À idéia de que se deixou de brincar, seria preciso contrapor a existência de processos de captura que tomaram de assalto o brincar. Sabemos que hoje o capitalismo regula todo e qualquer modo de vida. Tudo é colocado a seu serviço. Não mais interditar, mas controlar e regular é a missão. Tal lógica não poderia deixar de estar presente também na dimensão lúdica do viver.

A liberdade, a plenitude, a inteireza do ser é o que pode estar sendo roubado nestas formatações contemporâneas da vida. Podemos sim, crianças ou adultos, brincar, desde que isto esteja regulado por uma função e que nada desta experiência produza linhas de fuga da lógica “produtiva” que nos circunscreve. É o caso das práticas e saberes que pensam o lúdico como via de acesso privilegiado à infância, tomando-o numa dimensão utilitária, matando a liberdade do gesto e a intensidade dos afetos em jogo. No lugar do ócio, agendas abarrotadas de brincadeiras dirigidas sempre para um fim.

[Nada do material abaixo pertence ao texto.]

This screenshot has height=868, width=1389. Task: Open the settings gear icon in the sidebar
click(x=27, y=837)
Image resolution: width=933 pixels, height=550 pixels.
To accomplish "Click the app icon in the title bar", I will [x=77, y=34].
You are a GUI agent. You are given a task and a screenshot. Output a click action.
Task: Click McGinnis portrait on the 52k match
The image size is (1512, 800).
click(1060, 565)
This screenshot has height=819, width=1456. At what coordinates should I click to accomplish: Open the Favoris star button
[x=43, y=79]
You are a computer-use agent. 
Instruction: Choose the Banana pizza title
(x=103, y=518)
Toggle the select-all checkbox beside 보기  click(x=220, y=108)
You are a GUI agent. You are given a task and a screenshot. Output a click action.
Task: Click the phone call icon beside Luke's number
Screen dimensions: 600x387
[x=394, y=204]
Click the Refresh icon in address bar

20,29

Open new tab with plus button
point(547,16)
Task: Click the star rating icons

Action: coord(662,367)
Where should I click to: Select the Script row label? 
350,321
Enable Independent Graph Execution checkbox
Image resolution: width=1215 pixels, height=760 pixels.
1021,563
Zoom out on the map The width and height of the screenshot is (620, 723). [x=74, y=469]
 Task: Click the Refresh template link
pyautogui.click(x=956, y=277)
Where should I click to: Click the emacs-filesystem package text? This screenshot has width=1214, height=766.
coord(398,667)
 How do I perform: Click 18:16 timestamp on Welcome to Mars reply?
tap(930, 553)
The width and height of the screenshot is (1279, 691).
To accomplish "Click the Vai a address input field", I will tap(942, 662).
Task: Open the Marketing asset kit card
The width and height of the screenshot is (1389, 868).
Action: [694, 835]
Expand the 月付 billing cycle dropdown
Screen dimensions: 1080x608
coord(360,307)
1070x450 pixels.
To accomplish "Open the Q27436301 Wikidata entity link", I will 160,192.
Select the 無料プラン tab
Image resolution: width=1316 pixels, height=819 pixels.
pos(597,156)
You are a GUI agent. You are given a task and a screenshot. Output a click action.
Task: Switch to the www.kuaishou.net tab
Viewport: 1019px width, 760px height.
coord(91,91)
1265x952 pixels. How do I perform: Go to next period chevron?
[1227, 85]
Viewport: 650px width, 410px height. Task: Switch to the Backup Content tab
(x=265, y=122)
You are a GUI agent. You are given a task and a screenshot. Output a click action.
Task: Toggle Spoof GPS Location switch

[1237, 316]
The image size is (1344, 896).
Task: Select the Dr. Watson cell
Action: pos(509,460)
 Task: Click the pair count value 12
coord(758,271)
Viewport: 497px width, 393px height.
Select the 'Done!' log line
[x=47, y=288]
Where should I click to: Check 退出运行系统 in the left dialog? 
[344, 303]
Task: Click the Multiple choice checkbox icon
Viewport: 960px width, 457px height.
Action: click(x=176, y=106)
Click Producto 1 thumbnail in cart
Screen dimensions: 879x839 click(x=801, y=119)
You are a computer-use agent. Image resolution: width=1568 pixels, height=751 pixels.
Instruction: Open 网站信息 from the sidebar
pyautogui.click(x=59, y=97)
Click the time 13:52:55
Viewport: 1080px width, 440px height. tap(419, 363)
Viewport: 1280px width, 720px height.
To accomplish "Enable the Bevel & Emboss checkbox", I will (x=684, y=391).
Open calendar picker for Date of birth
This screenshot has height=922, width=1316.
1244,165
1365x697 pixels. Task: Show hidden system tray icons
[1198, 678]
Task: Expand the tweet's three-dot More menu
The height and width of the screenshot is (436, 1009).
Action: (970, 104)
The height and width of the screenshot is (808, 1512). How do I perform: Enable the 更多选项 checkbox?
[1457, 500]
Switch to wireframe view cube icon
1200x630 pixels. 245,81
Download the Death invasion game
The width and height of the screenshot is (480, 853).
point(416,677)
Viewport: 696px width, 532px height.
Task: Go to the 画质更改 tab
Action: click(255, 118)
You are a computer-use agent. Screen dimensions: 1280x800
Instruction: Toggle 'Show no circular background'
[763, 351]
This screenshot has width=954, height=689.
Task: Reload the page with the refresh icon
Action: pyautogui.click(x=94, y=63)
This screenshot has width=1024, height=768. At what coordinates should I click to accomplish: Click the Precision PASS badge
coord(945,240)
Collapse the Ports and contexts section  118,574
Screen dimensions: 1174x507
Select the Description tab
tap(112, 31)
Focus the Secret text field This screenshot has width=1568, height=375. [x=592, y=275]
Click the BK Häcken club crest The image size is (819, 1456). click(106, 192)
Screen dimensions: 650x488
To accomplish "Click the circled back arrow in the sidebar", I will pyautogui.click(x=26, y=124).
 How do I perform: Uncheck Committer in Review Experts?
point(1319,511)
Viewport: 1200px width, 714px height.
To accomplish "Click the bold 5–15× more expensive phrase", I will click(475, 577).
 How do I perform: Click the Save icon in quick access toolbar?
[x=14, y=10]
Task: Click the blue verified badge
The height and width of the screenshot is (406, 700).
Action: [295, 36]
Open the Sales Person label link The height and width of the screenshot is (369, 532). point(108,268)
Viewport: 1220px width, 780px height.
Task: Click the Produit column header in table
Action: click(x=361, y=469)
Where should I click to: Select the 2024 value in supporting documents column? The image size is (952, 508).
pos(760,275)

A figura do esgotamento – idéia desenvolvida por Nietszche, Musil, Deleuze e Blanchot, entre outros, e retomada pelo filósofo Peter Pal Pelbart em seu último livro “O Avesso do niilismo – Cartografias do esgotamento” ( São Paulo, n-1 edições, 2013 ) – comparece no filme. Não é mais possível viver assim, sem tempo, sem espaço… sem nada. Trata-se de formatações sociais que vão chegando ao seu limite. “Indícios de um deslocamento em curso (…) pontos de estrangulamento, através dos quais, nos avessos do niilismo biopolítico, se liberam outras energias, visões, noções (…) os contramovimentos do presente”.